> Task description: Repeat the material exactly, every line of it.

__________

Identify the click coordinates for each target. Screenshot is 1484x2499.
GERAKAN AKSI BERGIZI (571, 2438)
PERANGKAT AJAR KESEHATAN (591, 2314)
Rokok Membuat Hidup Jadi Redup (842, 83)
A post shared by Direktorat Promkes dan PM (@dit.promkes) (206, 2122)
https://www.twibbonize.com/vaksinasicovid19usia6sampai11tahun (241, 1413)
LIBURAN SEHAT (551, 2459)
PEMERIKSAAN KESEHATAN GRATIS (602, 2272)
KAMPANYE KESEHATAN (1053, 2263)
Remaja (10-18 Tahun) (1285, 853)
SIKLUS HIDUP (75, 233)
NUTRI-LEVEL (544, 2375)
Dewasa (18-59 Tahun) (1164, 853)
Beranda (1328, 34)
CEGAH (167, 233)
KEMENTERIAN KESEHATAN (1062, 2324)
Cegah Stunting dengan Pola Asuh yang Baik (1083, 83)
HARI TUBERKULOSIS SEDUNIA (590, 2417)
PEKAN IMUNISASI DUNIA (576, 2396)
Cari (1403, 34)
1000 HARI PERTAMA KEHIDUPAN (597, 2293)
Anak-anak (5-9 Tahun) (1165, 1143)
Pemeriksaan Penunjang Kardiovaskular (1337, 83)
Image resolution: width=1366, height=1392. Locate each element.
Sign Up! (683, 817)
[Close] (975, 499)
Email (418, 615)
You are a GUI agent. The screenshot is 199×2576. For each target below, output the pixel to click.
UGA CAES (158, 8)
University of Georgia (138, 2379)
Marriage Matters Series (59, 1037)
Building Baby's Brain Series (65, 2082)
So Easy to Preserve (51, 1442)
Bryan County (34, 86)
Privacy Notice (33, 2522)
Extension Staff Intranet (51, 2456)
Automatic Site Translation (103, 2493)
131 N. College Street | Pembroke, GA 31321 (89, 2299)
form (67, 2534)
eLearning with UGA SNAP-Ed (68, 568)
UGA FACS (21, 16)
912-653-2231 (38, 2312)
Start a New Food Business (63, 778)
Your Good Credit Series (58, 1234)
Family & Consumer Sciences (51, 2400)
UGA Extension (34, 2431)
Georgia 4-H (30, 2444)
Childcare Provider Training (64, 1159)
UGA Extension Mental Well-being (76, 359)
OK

__________

> Problem solution:
Identify the click coordinates for each target. Screenshot is 1484x2499.
GERAKAN AKSI BERGIZI (571, 2438)
PERANGKAT AJAR KESEHATAN (591, 2314)
Rokok Membuat Hidup Jadi Redup (842, 83)
A post shared by Direktorat Promkes dan PM (@dit.promkes) (206, 2122)
https://www.twibbonize.com/vaksinasicovid19usia6sampai11tahun (241, 1413)
LIBURAN SEHAT (551, 2459)
PEMERIKSAAN KESEHATAN GRATIS (602, 2272)
KAMPANYE KESEHATAN (1053, 2263)
Remaja (10-18 Tahun) (1285, 853)
SIKLUS HIDUP (75, 233)
NUTRI-LEVEL (544, 2375)
Dewasa (18-59 Tahun) (1164, 853)
Beranda (1328, 34)
CEGAH (167, 233)
KEMENTERIAN KESEHATAN (1062, 2324)
Cegah Stunting dengan Pola Asuh yang Baik (1083, 83)
HARI TUBERKULOSIS SEDUNIA (590, 2417)
PEKAN IMUNISASI DUNIA (576, 2396)
Cari (1403, 34)
1000 HARI PERTAMA KEHIDUPAN (597, 2293)
Anak-anak (5-9 Tahun) (1165, 1143)
Pemeriksaan Penunjang Kardiovaskular (1337, 83)
Image resolution: width=1366, height=1392. Locate each element.
Sign Up! (683, 817)
[Close] (975, 499)
Email (418, 615)
You are a GUI agent. The screenshot is 199×2576. For each target below, output the pixel to click.
UGA CAES (158, 8)
University of Georgia (138, 2379)
Marriage Matters Series (59, 1037)
Building Baby's Brain Series (65, 2082)
So Easy to Preserve (51, 1442)
Bryan County (34, 86)
Privacy Notice (33, 2522)
Extension Staff Intranet (51, 2456)
Automatic Site Translation (103, 2493)
131 N. College Street | Pembroke, GA 31321 (89, 2299)
form (67, 2534)
eLearning with UGA SNAP-Ed (68, 568)
UGA FACS (21, 16)
912-653-2231 (38, 2312)
Start a New Food Business (63, 778)
Your Good Credit Series (58, 1234)
Family & Consumer Sciences (51, 2400)
UGA Extension (34, 2431)
Georgia 4-H (30, 2444)
Childcare Provider Training (64, 1159)
UGA Extension Mental Well-being (76, 359)
OK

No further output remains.